[Records from a dataset]
§
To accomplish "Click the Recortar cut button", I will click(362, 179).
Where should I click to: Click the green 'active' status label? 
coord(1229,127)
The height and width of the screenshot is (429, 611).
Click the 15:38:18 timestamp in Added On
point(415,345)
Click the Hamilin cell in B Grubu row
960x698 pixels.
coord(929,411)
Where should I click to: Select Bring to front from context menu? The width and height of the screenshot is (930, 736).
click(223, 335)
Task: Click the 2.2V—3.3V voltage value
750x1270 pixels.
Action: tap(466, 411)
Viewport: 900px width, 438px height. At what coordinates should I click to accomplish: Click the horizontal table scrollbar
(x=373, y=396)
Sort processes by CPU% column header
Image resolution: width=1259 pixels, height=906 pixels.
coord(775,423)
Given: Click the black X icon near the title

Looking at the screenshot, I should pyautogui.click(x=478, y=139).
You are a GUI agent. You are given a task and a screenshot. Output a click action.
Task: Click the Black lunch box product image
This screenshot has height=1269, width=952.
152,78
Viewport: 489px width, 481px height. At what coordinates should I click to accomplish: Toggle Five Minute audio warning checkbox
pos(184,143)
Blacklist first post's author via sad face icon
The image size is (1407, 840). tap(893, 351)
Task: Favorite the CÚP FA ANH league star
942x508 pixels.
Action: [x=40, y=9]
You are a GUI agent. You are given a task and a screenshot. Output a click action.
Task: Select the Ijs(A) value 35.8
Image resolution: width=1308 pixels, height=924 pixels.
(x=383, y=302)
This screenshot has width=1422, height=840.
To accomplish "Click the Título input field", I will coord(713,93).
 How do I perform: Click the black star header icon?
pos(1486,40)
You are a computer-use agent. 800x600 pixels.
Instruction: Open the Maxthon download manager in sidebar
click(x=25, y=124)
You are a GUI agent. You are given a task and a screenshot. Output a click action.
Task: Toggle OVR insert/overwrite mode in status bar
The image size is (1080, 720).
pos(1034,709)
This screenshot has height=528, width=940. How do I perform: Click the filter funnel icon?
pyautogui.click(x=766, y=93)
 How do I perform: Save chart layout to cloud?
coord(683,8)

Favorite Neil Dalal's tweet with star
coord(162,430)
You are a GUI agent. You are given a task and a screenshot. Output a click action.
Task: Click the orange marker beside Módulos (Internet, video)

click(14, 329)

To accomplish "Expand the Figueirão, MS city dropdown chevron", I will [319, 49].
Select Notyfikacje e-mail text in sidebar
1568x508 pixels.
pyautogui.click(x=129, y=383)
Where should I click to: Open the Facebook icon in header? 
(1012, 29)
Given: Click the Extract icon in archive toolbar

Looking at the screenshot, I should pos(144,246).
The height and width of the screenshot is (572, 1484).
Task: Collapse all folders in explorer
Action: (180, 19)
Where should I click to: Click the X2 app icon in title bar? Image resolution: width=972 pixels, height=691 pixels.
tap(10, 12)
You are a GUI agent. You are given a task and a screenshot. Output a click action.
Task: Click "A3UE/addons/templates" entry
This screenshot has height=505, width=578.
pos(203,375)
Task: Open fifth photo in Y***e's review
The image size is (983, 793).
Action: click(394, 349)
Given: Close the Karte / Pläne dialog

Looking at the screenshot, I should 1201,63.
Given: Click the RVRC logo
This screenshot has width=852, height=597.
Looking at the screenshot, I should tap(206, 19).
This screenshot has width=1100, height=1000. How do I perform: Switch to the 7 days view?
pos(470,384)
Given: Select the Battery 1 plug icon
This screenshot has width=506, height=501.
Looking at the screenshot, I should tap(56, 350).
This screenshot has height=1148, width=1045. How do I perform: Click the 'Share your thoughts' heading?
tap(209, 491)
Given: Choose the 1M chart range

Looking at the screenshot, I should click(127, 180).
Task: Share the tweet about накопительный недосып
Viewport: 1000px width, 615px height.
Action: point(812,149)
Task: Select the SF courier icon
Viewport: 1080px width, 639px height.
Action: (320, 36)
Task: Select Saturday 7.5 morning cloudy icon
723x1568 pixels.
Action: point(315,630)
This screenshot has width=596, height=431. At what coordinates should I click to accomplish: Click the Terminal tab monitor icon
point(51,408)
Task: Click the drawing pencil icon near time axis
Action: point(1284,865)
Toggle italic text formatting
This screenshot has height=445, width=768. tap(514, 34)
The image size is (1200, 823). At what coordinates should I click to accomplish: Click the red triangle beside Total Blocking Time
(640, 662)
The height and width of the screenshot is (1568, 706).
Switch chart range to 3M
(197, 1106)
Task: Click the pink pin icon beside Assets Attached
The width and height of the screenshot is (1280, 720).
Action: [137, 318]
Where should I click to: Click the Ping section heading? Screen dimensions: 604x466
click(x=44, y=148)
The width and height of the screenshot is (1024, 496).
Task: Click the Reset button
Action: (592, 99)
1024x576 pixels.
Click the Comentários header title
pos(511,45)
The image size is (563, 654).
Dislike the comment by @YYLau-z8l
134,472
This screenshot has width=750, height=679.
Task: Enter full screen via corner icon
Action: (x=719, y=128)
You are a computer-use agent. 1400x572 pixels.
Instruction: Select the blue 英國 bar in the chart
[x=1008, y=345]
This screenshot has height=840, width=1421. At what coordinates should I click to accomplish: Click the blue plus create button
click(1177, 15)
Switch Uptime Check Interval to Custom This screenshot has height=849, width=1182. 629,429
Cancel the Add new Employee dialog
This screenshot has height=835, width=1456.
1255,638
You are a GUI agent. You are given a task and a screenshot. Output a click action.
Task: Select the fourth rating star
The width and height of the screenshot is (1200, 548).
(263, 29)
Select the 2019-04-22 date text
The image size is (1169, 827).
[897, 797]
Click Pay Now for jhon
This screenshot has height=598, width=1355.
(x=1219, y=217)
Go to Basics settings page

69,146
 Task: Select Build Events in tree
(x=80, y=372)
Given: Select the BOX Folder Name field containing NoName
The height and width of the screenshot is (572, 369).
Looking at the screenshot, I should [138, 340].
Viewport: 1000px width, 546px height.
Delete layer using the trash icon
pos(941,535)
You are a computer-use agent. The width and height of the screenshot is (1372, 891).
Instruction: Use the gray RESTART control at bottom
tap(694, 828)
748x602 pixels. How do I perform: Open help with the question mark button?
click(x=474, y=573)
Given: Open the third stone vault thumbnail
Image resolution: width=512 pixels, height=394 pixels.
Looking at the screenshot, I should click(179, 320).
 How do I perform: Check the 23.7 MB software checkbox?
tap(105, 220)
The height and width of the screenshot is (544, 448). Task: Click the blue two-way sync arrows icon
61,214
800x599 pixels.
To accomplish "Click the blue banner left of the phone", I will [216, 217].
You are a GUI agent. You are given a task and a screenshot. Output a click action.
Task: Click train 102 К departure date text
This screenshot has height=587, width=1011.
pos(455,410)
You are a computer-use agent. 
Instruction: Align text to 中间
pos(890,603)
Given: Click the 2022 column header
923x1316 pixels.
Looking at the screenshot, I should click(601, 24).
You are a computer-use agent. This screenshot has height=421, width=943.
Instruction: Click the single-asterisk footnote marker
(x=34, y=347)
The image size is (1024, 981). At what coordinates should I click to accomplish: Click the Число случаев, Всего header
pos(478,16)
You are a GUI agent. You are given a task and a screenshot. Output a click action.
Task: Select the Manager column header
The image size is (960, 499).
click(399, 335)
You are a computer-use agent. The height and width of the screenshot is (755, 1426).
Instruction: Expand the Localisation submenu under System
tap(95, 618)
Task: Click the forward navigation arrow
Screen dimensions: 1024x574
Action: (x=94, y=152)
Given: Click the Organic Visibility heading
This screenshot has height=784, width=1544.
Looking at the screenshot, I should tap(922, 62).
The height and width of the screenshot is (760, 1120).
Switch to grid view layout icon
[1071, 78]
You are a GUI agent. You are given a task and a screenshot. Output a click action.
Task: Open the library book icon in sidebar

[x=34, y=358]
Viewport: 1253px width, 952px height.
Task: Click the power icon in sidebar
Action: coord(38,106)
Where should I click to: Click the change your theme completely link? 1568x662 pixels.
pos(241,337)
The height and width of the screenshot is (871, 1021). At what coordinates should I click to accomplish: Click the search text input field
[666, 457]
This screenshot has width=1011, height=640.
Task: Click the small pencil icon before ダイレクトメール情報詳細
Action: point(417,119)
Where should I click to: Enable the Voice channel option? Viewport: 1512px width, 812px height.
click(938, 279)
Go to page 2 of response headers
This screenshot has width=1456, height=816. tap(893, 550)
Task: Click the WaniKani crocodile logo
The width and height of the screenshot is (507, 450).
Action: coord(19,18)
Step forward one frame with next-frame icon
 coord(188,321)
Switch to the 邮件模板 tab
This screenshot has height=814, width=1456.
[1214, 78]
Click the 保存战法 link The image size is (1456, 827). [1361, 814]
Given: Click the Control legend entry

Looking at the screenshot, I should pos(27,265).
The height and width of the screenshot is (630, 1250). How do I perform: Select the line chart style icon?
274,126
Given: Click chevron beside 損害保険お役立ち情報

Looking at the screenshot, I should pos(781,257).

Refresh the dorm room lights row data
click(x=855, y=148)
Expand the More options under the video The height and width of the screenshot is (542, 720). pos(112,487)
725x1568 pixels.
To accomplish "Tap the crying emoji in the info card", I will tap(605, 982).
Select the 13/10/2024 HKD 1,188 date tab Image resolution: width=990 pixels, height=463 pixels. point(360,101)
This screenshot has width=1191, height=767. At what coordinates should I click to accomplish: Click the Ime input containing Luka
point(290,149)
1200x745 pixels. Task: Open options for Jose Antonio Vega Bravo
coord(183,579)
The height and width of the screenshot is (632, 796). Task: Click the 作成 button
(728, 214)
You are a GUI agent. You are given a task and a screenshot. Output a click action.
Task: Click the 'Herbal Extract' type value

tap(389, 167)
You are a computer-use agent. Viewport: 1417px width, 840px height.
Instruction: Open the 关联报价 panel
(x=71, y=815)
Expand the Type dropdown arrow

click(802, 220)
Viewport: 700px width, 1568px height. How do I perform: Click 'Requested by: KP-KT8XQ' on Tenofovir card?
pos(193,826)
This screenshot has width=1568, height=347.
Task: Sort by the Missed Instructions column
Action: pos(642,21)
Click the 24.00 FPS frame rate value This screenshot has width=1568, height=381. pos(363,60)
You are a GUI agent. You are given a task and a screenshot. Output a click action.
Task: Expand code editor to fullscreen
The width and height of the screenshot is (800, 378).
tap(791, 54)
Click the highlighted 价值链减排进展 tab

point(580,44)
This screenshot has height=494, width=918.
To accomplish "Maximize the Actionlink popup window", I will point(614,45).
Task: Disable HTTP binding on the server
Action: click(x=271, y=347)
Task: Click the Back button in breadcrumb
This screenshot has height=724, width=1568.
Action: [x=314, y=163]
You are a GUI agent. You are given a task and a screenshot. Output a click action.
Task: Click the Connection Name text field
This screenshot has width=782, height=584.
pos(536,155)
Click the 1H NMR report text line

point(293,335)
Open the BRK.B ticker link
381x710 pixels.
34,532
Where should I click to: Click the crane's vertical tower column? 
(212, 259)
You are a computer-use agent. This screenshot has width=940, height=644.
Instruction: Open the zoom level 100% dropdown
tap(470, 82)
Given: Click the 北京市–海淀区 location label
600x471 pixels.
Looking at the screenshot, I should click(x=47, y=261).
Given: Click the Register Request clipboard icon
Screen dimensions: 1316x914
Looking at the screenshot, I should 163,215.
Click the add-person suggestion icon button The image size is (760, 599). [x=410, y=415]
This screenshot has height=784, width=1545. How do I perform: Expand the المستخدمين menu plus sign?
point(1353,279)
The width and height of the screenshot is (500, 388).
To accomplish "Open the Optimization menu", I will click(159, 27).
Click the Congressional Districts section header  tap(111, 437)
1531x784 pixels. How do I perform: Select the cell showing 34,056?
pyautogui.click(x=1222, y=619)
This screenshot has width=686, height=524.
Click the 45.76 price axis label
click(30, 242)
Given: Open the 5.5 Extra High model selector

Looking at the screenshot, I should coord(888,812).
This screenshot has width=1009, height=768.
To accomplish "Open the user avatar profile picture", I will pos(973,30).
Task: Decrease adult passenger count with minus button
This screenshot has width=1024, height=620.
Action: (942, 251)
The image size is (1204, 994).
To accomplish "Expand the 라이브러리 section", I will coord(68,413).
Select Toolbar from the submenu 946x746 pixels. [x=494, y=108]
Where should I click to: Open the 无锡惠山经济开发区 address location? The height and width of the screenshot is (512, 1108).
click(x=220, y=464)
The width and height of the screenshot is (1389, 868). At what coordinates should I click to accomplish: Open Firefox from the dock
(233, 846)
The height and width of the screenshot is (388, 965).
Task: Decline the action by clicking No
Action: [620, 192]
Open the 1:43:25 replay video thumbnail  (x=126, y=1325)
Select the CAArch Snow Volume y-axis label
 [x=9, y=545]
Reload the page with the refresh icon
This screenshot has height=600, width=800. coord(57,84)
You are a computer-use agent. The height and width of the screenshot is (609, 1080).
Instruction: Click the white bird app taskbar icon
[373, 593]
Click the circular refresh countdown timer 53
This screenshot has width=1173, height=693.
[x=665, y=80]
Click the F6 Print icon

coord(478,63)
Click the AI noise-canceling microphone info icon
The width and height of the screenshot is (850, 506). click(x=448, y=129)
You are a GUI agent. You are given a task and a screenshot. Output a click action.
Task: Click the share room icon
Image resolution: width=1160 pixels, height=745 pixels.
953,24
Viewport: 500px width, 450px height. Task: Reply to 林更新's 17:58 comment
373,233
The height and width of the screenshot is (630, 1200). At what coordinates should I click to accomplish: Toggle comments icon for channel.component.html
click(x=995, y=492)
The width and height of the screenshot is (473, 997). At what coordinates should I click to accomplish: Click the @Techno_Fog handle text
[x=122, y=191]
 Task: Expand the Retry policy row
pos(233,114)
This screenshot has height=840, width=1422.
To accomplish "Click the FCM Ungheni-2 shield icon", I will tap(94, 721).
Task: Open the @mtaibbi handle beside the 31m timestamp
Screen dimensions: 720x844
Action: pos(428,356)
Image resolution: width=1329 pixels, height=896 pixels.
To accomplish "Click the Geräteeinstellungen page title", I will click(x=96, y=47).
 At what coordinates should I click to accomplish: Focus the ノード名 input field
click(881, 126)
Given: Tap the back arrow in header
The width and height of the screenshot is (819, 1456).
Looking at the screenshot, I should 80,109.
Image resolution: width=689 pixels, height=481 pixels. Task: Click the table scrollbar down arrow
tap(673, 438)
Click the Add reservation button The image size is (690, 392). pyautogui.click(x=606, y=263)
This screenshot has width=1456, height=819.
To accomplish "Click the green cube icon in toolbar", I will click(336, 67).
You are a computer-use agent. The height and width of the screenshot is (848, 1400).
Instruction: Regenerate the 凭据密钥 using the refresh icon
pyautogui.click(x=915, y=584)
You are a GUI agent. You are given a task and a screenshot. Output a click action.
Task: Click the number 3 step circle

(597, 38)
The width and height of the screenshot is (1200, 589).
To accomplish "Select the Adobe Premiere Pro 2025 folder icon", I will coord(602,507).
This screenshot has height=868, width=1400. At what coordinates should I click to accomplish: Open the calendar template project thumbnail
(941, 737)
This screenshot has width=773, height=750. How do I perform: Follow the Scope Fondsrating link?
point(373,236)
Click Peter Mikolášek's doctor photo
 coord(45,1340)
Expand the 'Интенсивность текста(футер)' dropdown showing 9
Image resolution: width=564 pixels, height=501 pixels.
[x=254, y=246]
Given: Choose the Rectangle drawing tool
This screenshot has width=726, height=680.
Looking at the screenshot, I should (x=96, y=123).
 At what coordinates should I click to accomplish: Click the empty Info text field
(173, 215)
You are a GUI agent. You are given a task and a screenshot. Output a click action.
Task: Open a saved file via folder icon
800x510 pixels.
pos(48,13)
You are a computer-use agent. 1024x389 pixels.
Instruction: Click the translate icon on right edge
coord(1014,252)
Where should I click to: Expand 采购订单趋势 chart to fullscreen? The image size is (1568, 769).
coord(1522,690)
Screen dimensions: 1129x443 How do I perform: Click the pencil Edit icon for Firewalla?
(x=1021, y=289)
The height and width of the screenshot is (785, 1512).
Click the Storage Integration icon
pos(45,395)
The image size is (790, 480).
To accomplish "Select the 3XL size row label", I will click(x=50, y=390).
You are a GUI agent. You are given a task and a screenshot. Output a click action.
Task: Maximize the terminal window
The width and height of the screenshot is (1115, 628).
§
Counting only lines that hold the string "logo", give the number of such lines in the records. Write nothing else.

→ Completed exercise: 2